> _Reading text_:
Already on GitHub? Sign in to your account

Support for returning commits from /history #379

Merged
merged 62 commits into from
Feb 15, 2023
Merged

Conversation

mpoffald
Copy link
Contributor

@mpoffald mpoffald commented Feb 10, 2023

Related issues

Closes #333
Closes #359
Closes #342

If merged, fluree/http-api-gateway#7 will not be required.

Overview

This PR extends the history api with the ability to return commits for a given time range.

This is done using flakes to represent commit data: we amended the flakes we were already inserting upon commit to include all the necessary parts of the commit. These are then retrieved via time-range calls and assembled into json-ld maps.

New Syntax

  • optional :commit-details flag. If true, returns commit data, eg:
    - {:history :ex/alice :commit-details true :t {:from 1 :to 5}}: amend history results with commits for any ts reprsented in those results
    - {:commit-details true :t {:from 1 :to 5}} : just the commits for time range t
  • New t options:
    • :latest uses the db's t:
      • {:history :ex/alice :commit-details true :t {:from 1 :to :latest}}
    • :at can be used instead of from and to (sugar for equal from and to values):
      • {:commit-details true :t {:at :latest}}
    • Note a t is now required for all history queries, with or without commit details. Previously, the caller could omit ts to range over all of history. Now you would need to pass in {:from 1} to do that.

> _What the task asks_: Decide whether each statement agrees with the pull request description above, answering yes or no and quoting the words from it that settle the matter: (a) The :at option is shorthand for giving equal from and to values. (b) A history query can still leave out t to cover all of history. (c) The pull request closes issue #342.

> _Data section_:
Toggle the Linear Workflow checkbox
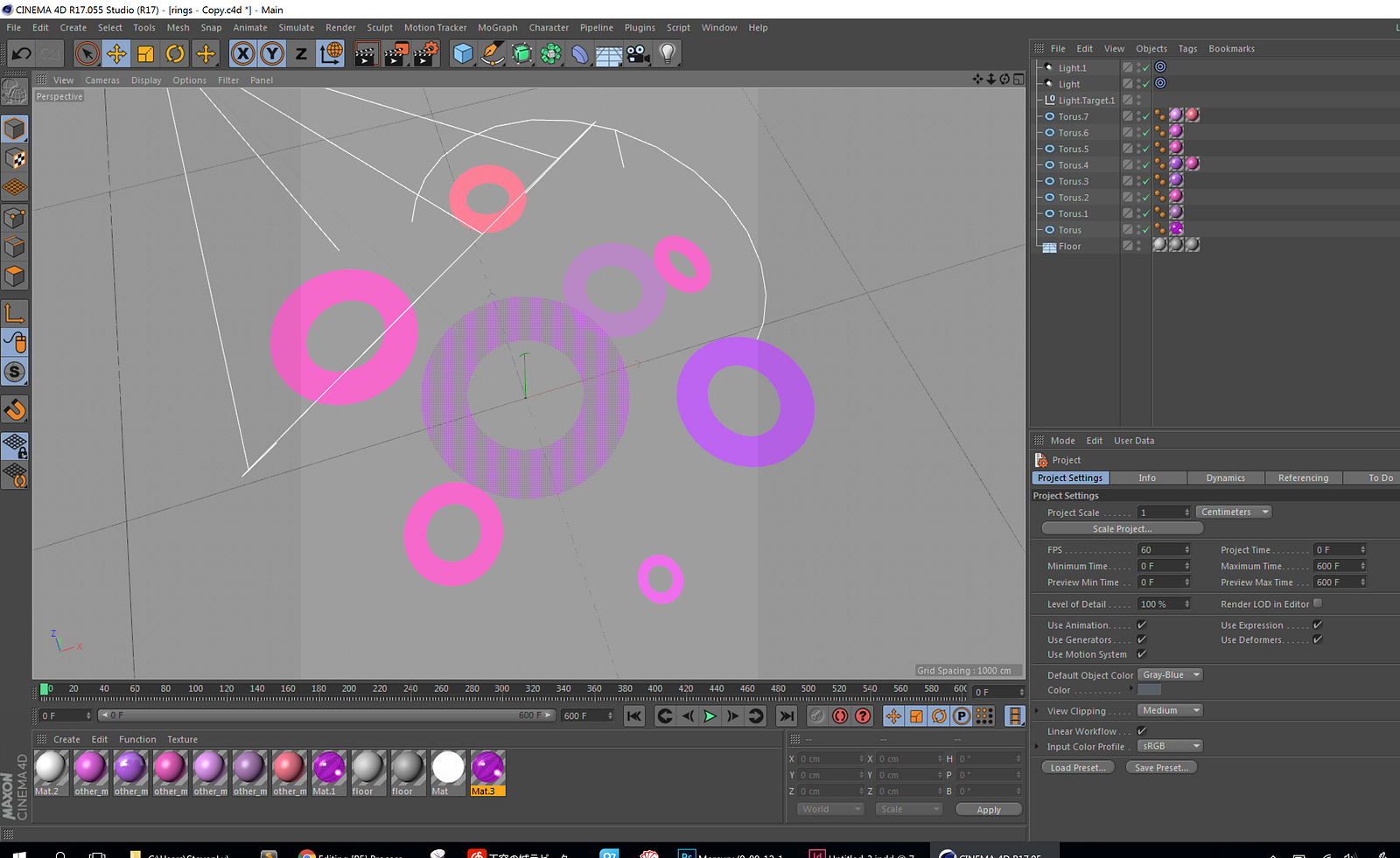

> _Complete answer_:
(a) Yes: "sugar for equal from and to values"
(b) No: "Note a t is now required for all history queries, with or without commit details."
(c) Yes: "Closes #342"